### Exercise brief:
The answer must be the full data, restated word for word, with no pictures in it.

Collected data entries:
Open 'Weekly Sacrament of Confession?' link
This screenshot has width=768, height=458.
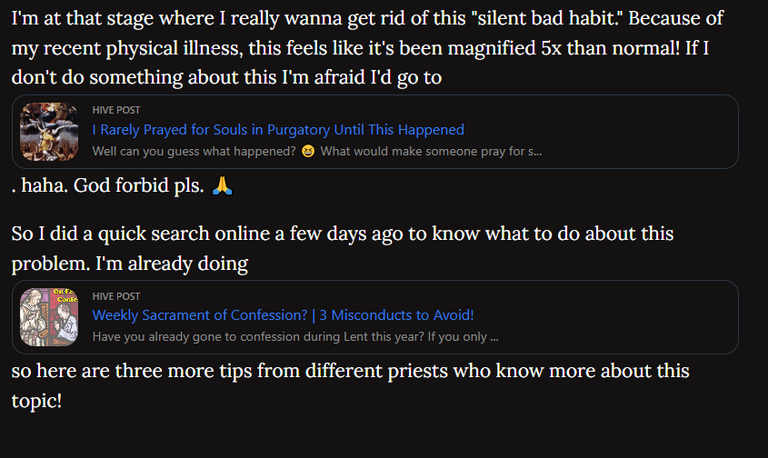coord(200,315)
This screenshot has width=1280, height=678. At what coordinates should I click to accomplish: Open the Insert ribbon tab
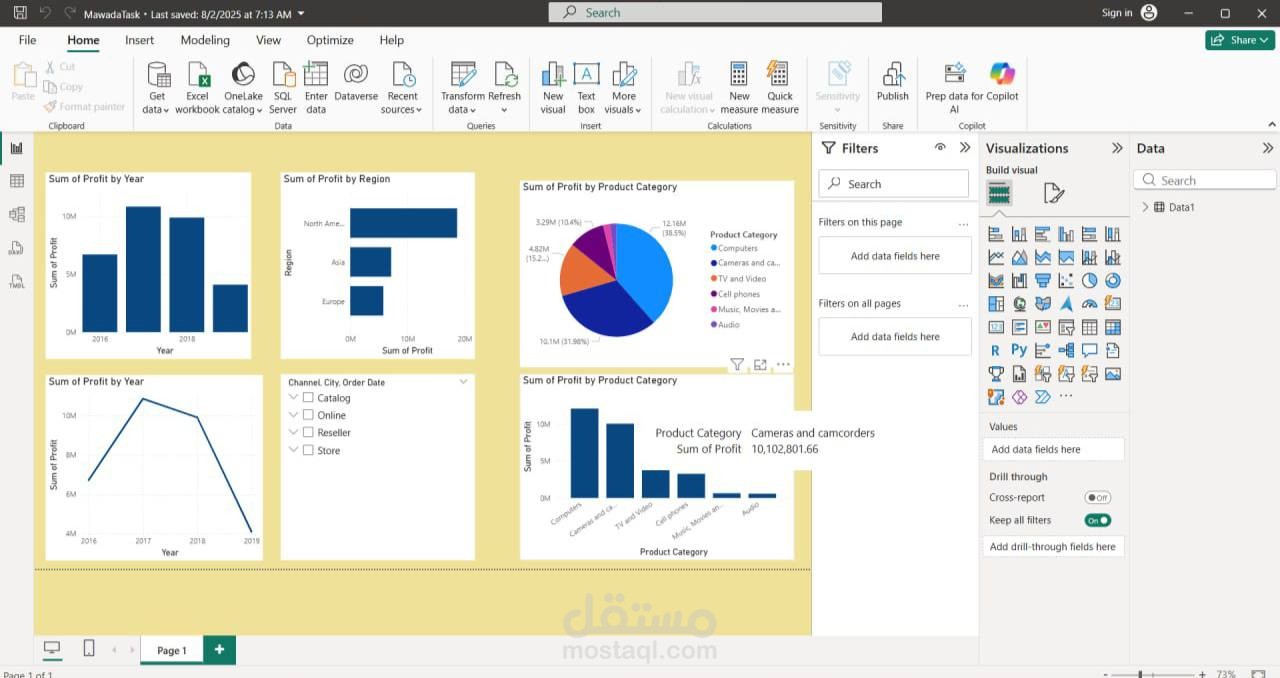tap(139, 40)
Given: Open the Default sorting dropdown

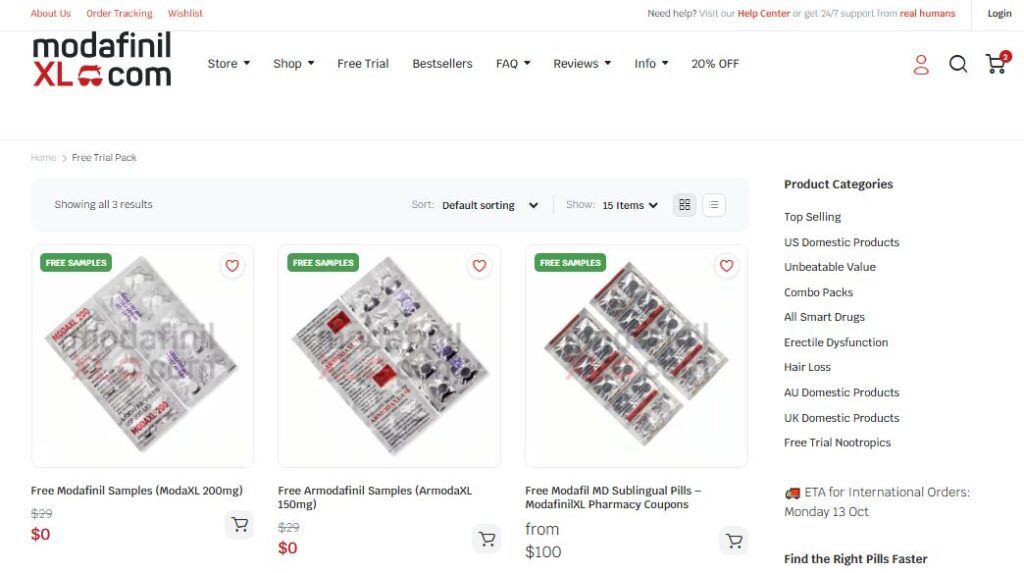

### Answer for this exercise:
Open 'Weekly Sacrament of Confession?' link
This screenshot has width=768, height=458.
coord(200,315)
This screenshot has width=1280, height=678. At what coordinates should I click to accomplish: Open the Insert ribbon tab
tap(139, 40)
Given: Open the Default sorting dropdown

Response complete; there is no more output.